Only five RCTs were found that meet our inclusion criteria. Despite the relatively small number of studies, subgroup analyses were performed for completeness and are available in the Additional file 1. Exclusion by language of publication can introduce bias and affects the results. However, only one study was excluded because of language in our meta-analysis [16]. Given the fact that the results of this study were available in an English abstract, we verified that including this study would not have altered the conclusions of our meta-analysis. Unfortunately, most RCTs have not reported detailed information about resistance rates, which is important to consider in studies of infectious diseases. Amoxicillin was used for typical coverage in one of the studies that we included and the coverage that this agent provides coverage that is inferior to that of moxifloxacin against S. pneumoniae, H. influenzae and M. catarrhalis. However, only one study included amoxicillin, in which all patients had their H. influenzae eradicated except three patients [13]. Amoxicillin is one of the recommended antibiotics per major guidelines and it is preferred over other excluded agents such as ciprofloxacin. Since moxifloxacin provides atypical coverage and better typical coverage, the treatment effect is not limited to the additional atypical coverage. Two of the studies included amoxicillin/clavulanate for typical bacterial coverage. The only deficiency here would be in coverage of penicillin non-susceptible S. pneumoniae; however, the incidence of these isolates in CAP studies is typically low [18,19,20]. In fact, this coverage deficit could be a problem when comparing any beta-lactam other than ceftaroline to a respiratory fluoroquinolone. If the goal is to evaluate impact of atypical coverage, then confounding factors need to be minimized. Therefore, a trial of ceftaroline versus ceftaroline plus a macrolide or respiratory fluoroquinolone would be valuable to sort out the effect of atypical coverage.
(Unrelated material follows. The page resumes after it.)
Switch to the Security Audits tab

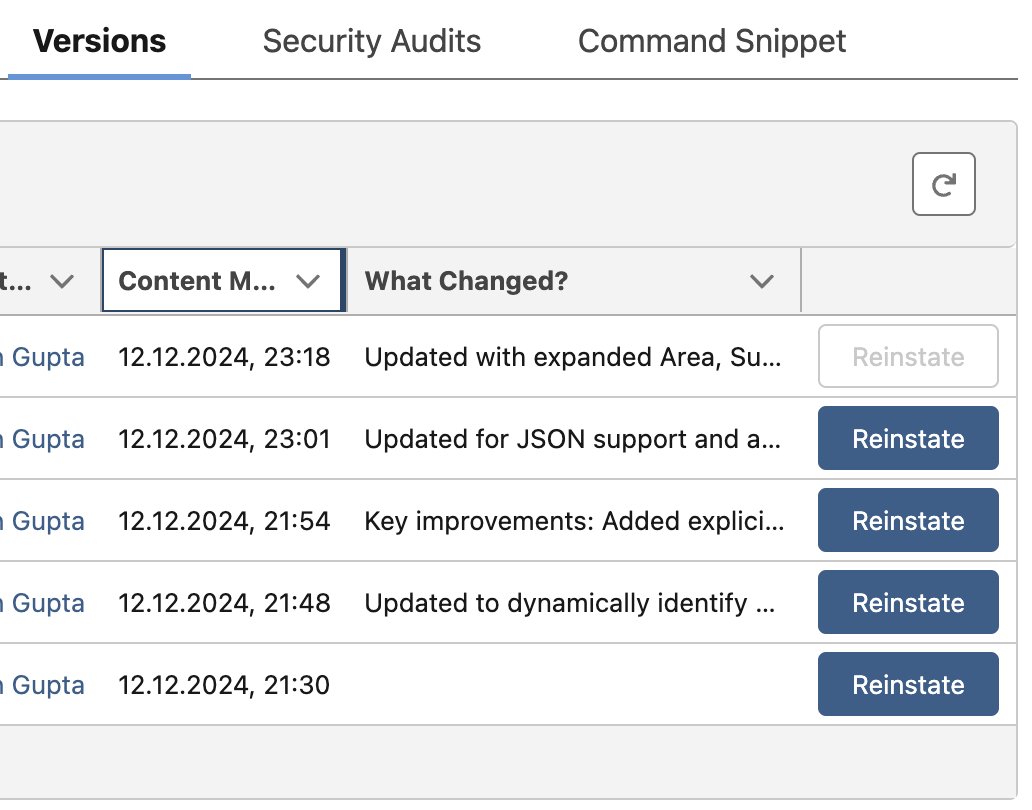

Etiologic diagnosis has evolved so that the pathogen can be identified in almost 90% of CAP cases [21]. In one study, atypical pathogens were detected in just over 4% of CAP cases [21]; however, there are outbreaks of Legionella spp. and areas with higher endemic incidence [22]. Given this low incidence, it is unlikely that any single RCT will ever be able to demonstrate the effect of atypical coverage for CAP. A better approach would be to include empiric atypical coverage for hospitalized (sicker) patients with CAP and then streamline therapy if the etiology is identified.

Conclusions

Our restricted but targeted meta-analysis of RCTs was able to define a significant reduction (approximately 15%) in clinical failure with the inclusion of atypical coverage in hospitalized adults with CAP. No significant differences were found in terms of secondary outcomes including mortality, bacteriologic failure and adverse events. Our meta-analysis provides supports for the current recommendations of the major CAP guidelines. However, some of the difference noted may be due to differences in typical coverage between treatment arms.